* **DIRECTIONS**: Transcribe exactly, leaving out pictures, the lines from the one that holds "Task: Switch city to Bratislava" through the end of the data below, including both end lines and no others.

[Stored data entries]
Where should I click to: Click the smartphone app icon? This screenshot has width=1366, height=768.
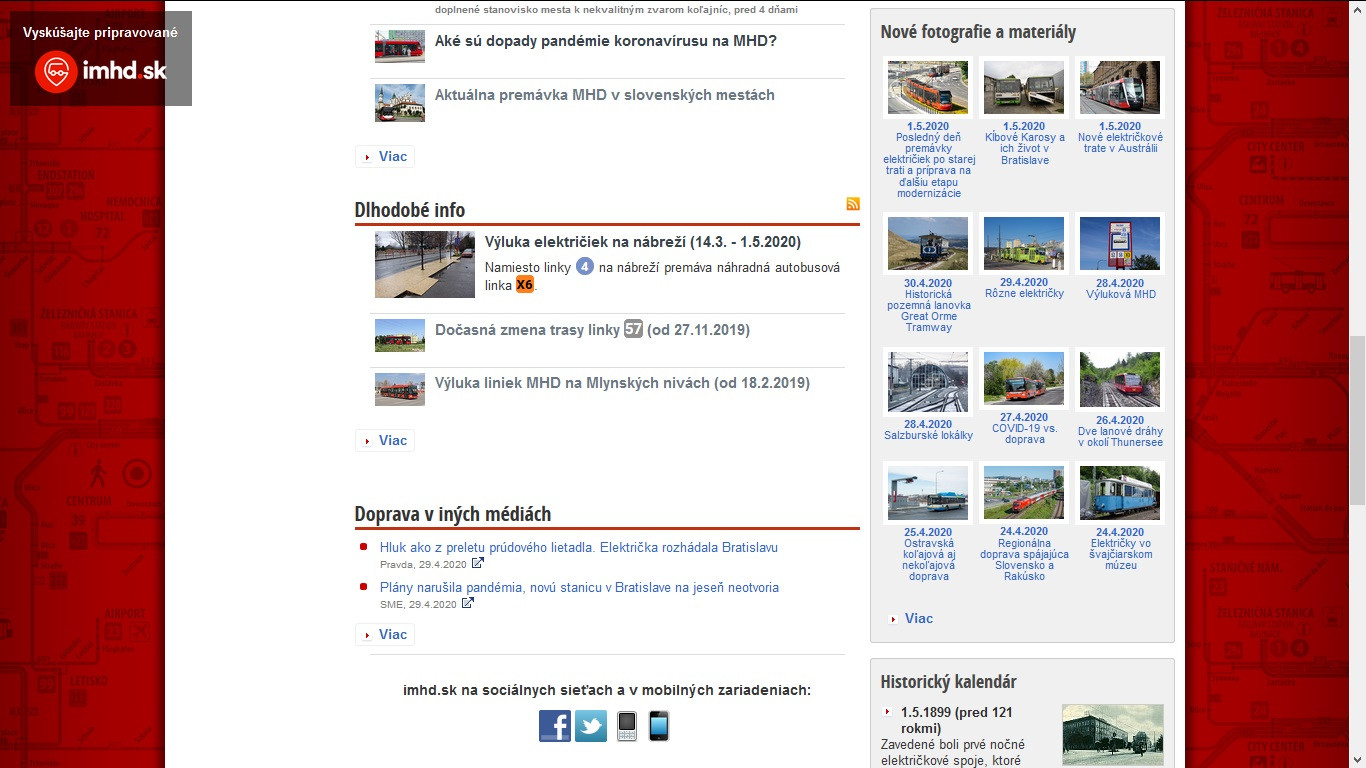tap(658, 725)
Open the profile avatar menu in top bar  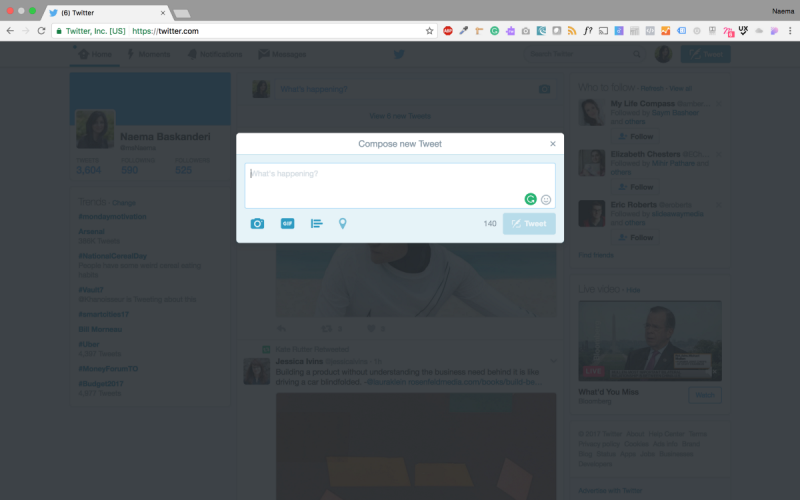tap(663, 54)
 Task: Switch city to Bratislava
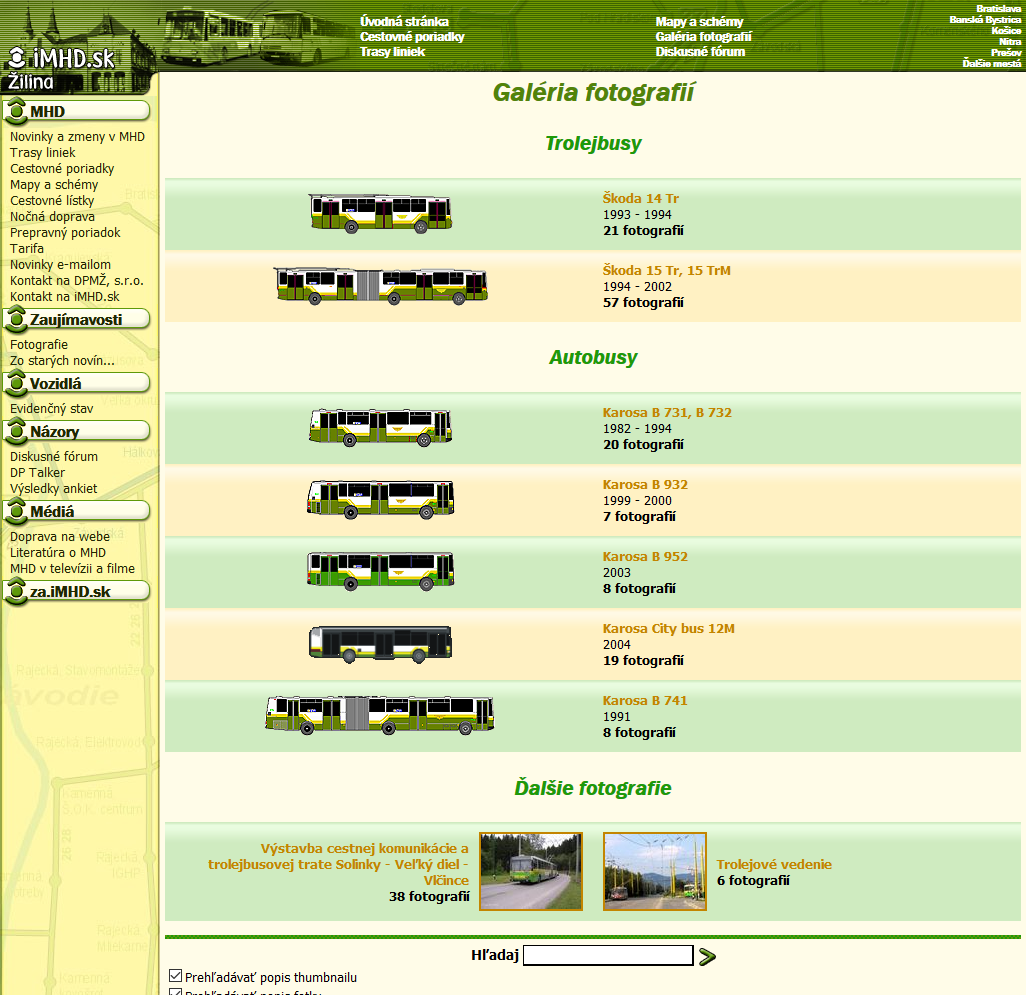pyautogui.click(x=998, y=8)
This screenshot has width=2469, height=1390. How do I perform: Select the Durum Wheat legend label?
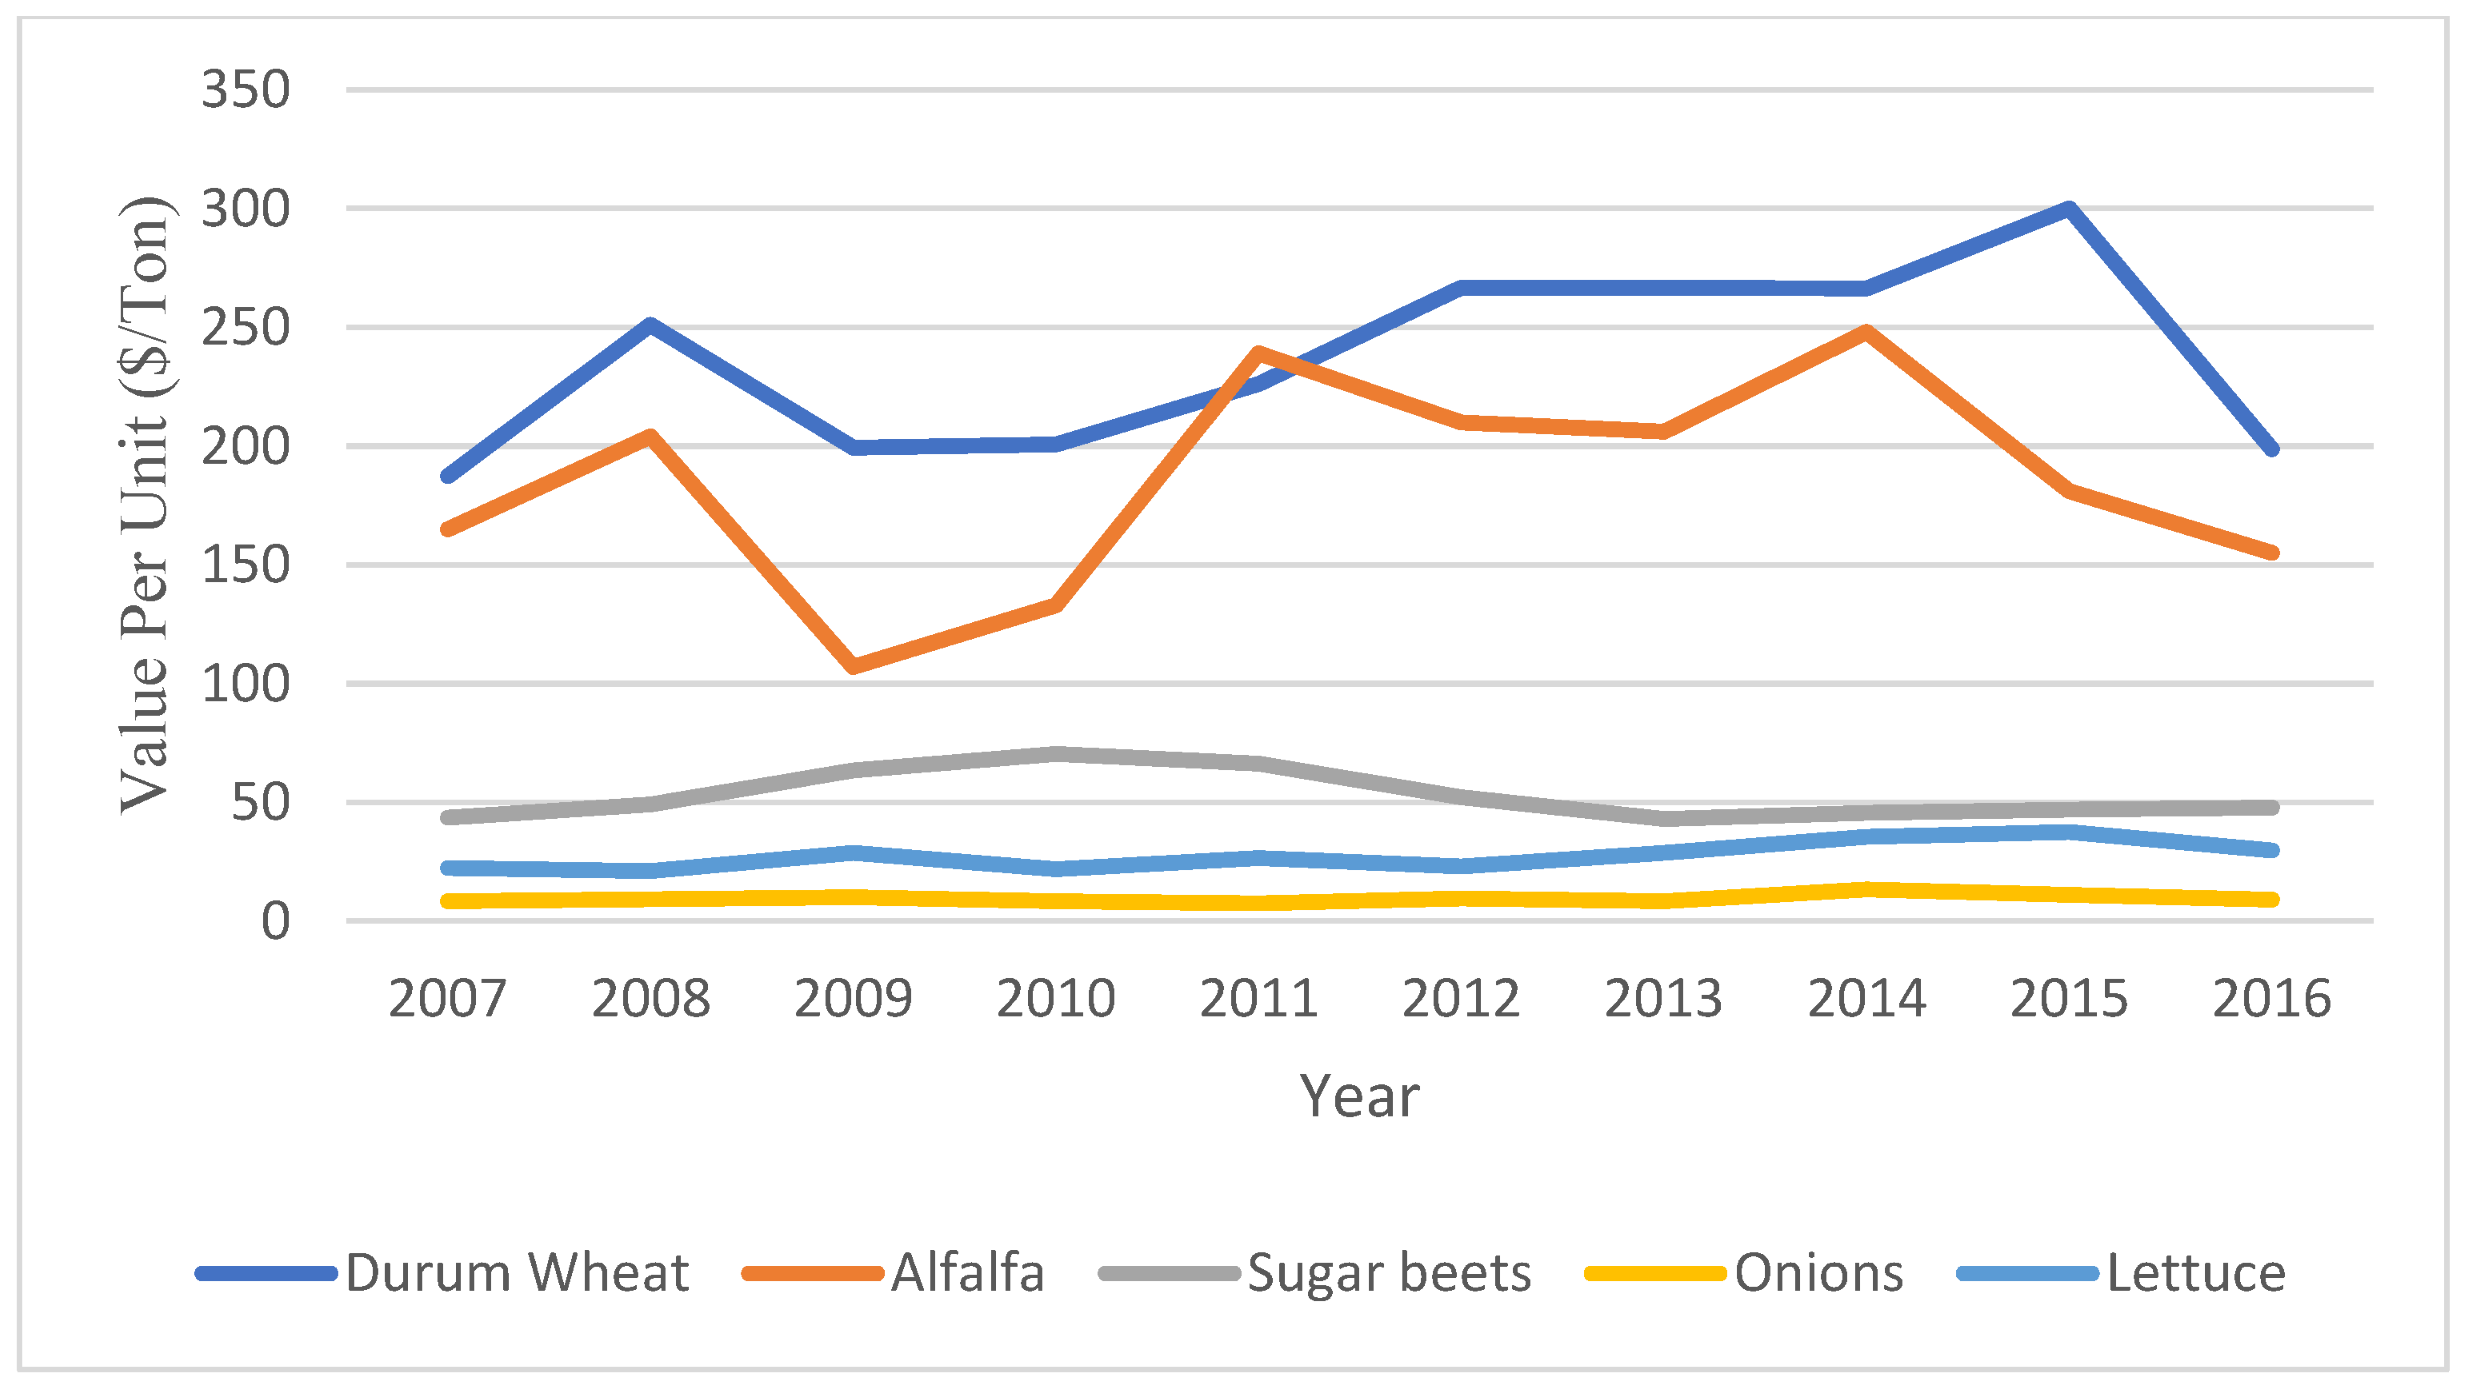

* **YOUR RESPONSE**:
 Task: Switch city to Bratislava
pyautogui.click(x=998, y=8)
This screenshot has width=2469, height=1390. How do I perform: Select the Durum Wheat legend label?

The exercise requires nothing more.